**Problem to solve:**
Using the records below, transcribe word for word the stretch from the line that contains "The height and" through the line that contains "The width and height of the screenshot is (279, 605).", both end lines included, and nothing else.

-------- Dataset records --------

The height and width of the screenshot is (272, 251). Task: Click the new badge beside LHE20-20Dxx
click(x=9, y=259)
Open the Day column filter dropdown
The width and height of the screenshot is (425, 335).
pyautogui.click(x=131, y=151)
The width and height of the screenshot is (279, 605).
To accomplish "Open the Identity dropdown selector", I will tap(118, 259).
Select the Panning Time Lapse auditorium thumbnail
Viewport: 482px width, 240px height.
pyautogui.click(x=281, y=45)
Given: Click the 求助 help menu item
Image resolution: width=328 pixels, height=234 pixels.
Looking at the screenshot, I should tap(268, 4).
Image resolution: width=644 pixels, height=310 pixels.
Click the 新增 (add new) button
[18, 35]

--------
-------- Dataset records --------

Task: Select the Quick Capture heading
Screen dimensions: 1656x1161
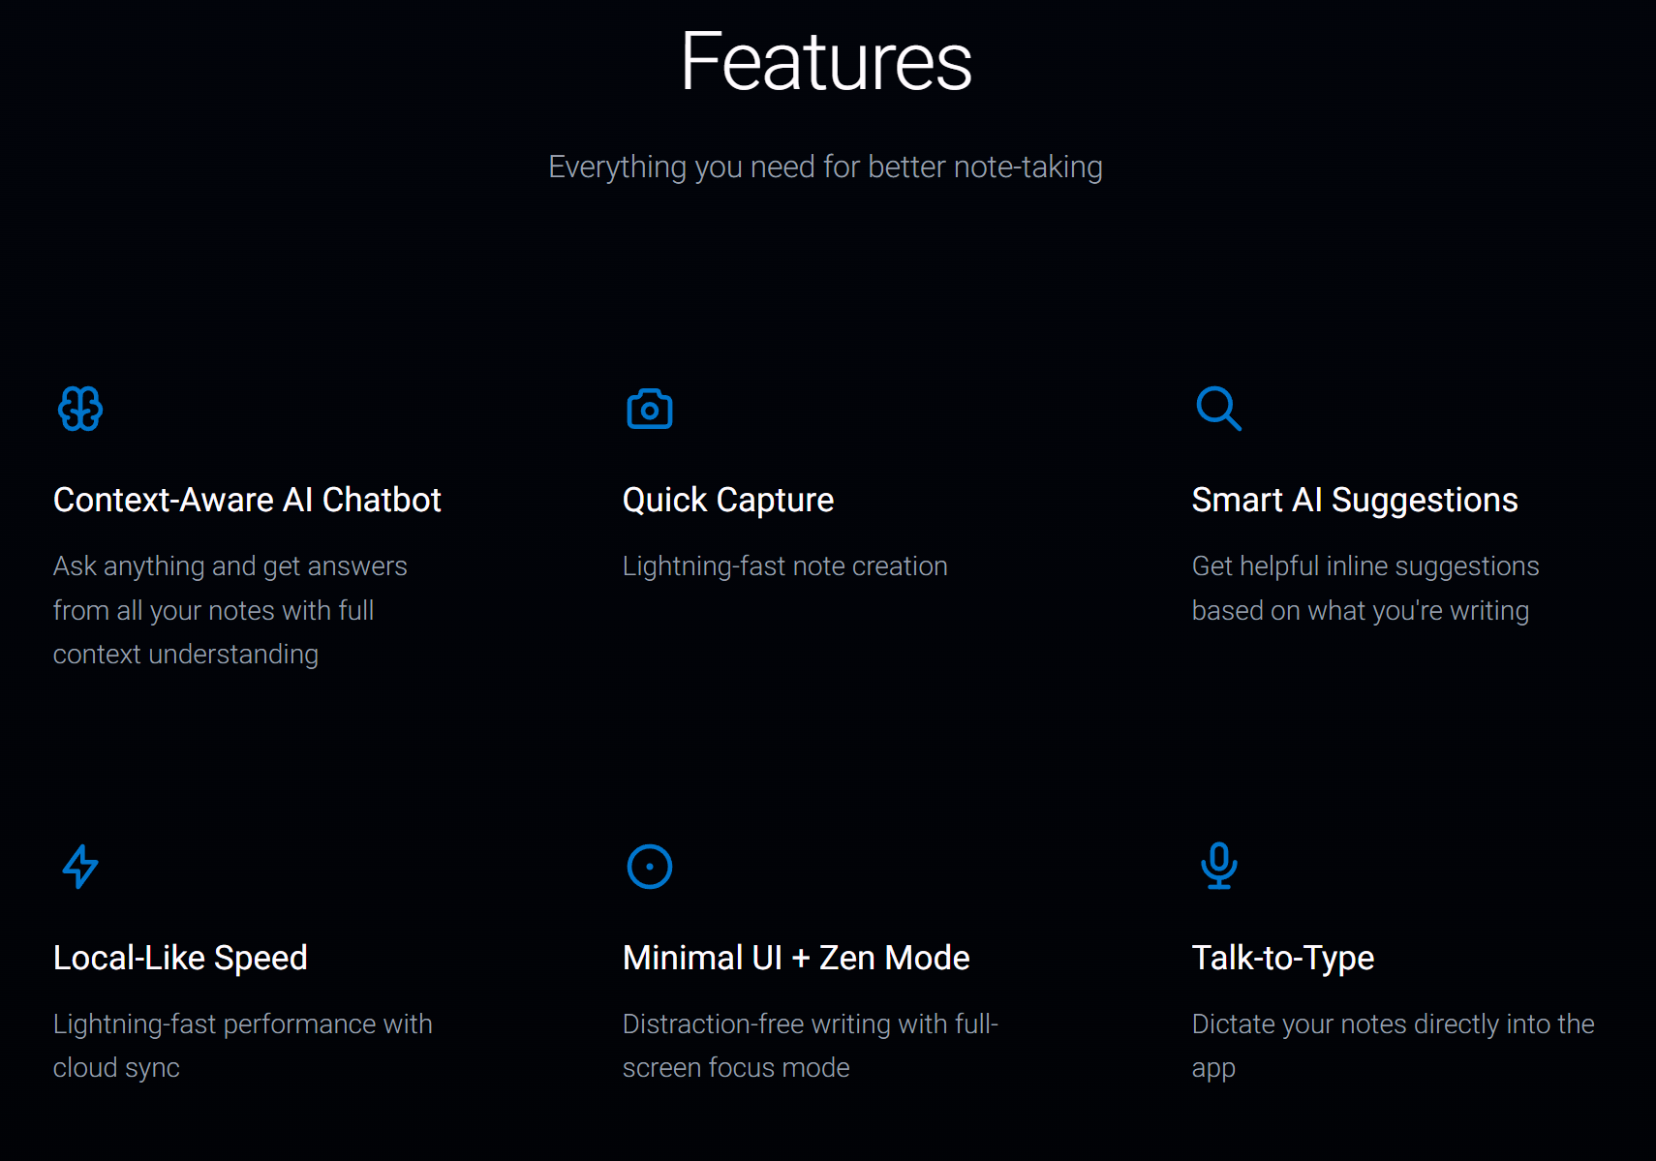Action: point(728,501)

--------
-------- Dataset records --------

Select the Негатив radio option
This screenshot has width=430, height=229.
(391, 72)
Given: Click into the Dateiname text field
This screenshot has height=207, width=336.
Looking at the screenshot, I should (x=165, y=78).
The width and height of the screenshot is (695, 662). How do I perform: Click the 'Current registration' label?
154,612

--------

**Solution for this task:**
The height and width of the screenshot is (272, 251). Task: Click the new badge beside LHE20-20Dxx
click(x=9, y=259)
Open the Day column filter dropdown
The width and height of the screenshot is (425, 335).
pyautogui.click(x=131, y=151)
The width and height of the screenshot is (279, 605).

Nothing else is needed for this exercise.